• Louise Branson

Murder and reputation smears are part of the price journalists pay

This op-ed appeared in USA TODAY


Dusko Doder (written with Louise Branson)


When President Biden’s Justice Department said it would no longer seize journalists' records to try to uncover their sources, I had extra reason to cheer. More than three decades ago, as a Washington Post reporter who dedicated my life to the practice and values of American journalism, I suffered deliberate governmental revenge for my reporting from Moscow. My cautionary tale demonstrated how, even in the United States, journalists can be punished for doing their jobs — and why U.S. press freedoms need defending.

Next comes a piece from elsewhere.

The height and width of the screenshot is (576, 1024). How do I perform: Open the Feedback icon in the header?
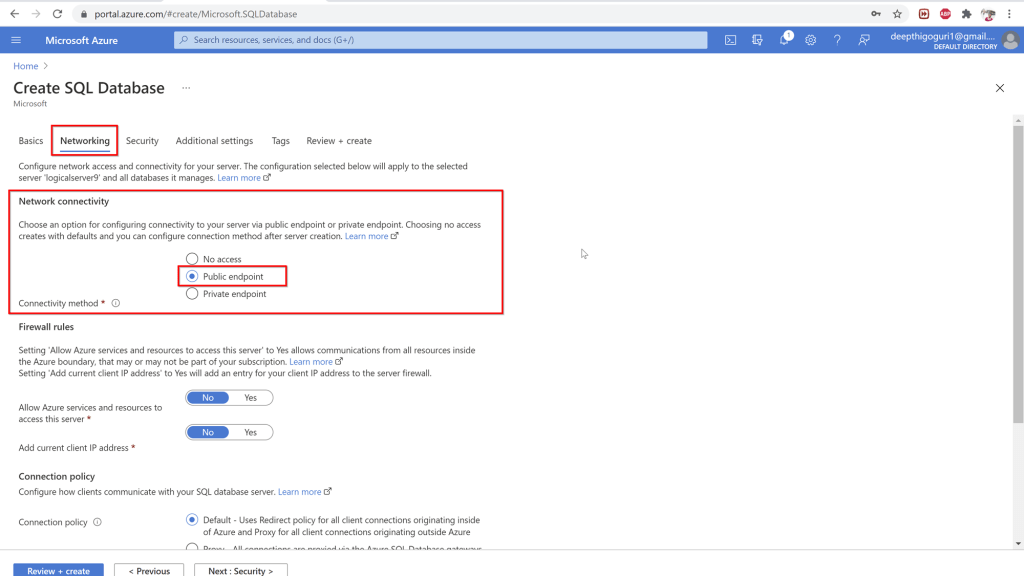point(864,40)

Journalists are unprotected

The Biden Justice Department decision followed revelations that the Trump administration had sought email logs from four New York Times reporters and records from journalists at CNN, The Washington Post, and other news organizations. Attacks on journalists know no party lines: the investigation continued under Biden, and the Obama administration also aggressively sought reporters’ records to uncover leakers.

Upholding U.S. press freedoms is vital to prevent a slippery slope toward the kind of atrocities against journalists committed by the likes of Saudi Arabia, Belarus, Russia and other autocracies. Today, that slippery slope is already evident. Journalists are increasingly under verbal and physical attack, to the point of being openly called “enemies of the people” by former President Trump. U.S. Press Freedom Tracker counted press freedom violations across 36 US states and more than 80 cities in the past year to 25 May 2021, with an average of 1.6 assaults per day on journalists, mostly by law enforcement.

America’s founders believed that a free press is central to holding governments accountable. Thomas Jefferson famously said that “were it left to me to decide whether we should have a government without newspapers, or newspapers without government, I should not hesitate a moment to prefer the latter.” That quote helped inspire me to escape from Communist Yugoslavia and dedicate my life to the truth-telling journalism I believed was only possible in the United States. But my aggressive reporting from Moscow won me enemies, in part because it often proved more accurate than U.S. intelligence assessments.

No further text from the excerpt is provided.